Stored items |
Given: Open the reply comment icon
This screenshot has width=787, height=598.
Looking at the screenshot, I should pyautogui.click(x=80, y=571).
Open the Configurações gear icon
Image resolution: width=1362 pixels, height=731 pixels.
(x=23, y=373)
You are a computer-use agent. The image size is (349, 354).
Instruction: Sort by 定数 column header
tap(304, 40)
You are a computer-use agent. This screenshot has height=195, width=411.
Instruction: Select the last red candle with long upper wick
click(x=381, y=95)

TASK DETAILS | Would you set down every entry again, exactly?

RESULT OF THE TASK |
Given: Open the reply comment icon
This screenshot has width=787, height=598.
Looking at the screenshot, I should pyautogui.click(x=80, y=571).
Open the Configurações gear icon
Image resolution: width=1362 pixels, height=731 pixels.
(x=23, y=373)
You are a computer-use agent. The image size is (349, 354).
Instruction: Sort by 定数 column header
tap(304, 40)
You are a computer-use agent. This screenshot has height=195, width=411.
Instruction: Select the last red candle with long upper wick
click(x=381, y=95)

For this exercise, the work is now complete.